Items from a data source
◆ ◆ ◆

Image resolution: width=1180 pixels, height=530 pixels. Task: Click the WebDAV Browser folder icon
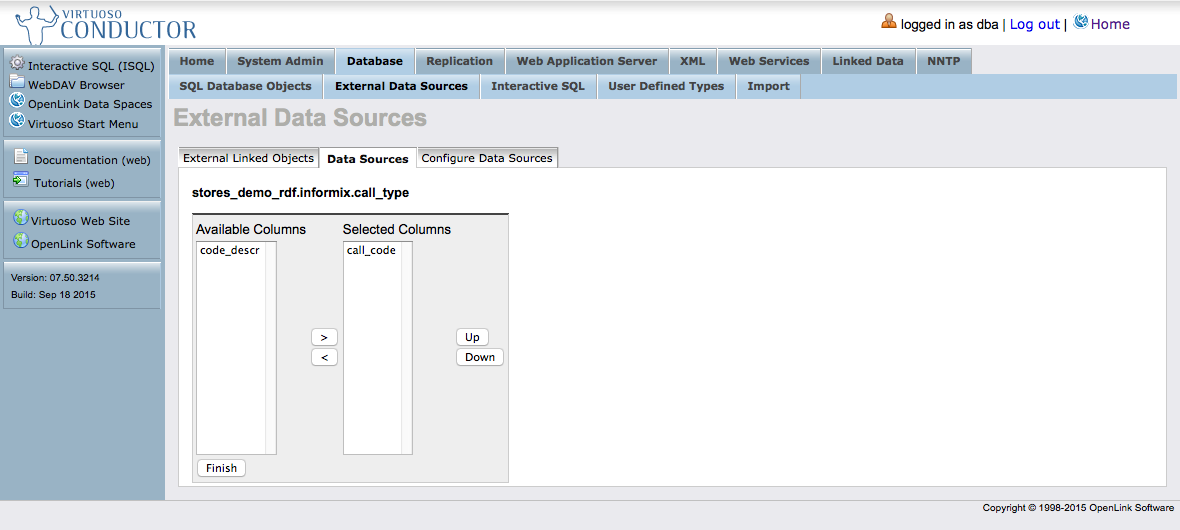[x=17, y=83]
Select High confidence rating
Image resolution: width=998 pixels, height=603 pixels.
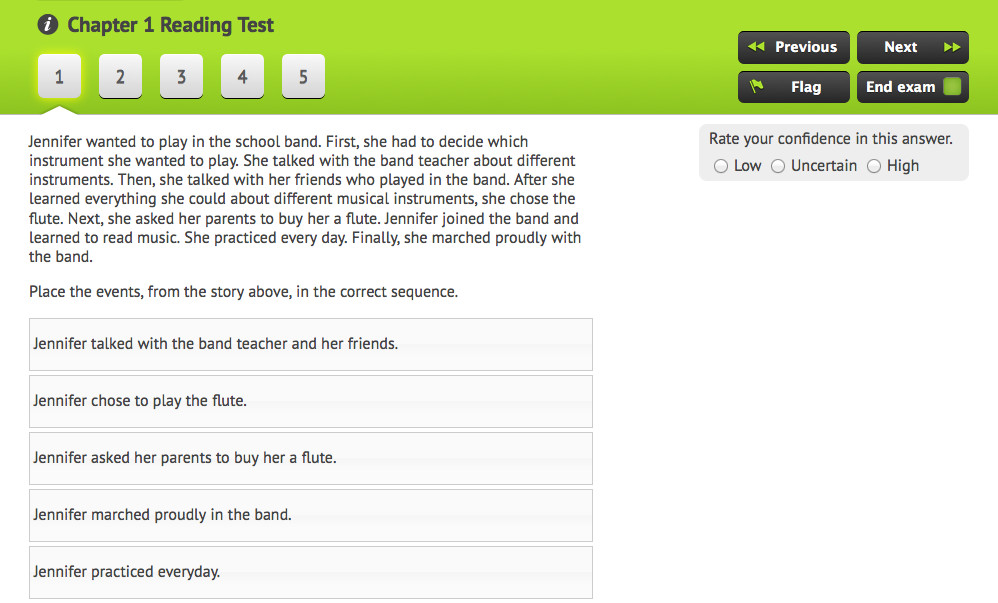pyautogui.click(x=874, y=166)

◆ ◆ ◆

▸ Exercise objective
The data above must be copied exactly. Leave out the pictures.

▸ Answer section
Image resolution: width=1180 pixels, height=530 pixels. Task: Click the WebDAV Browser folder icon
[x=17, y=83]
Select High confidence rating
Image resolution: width=998 pixels, height=603 pixels.
pyautogui.click(x=874, y=166)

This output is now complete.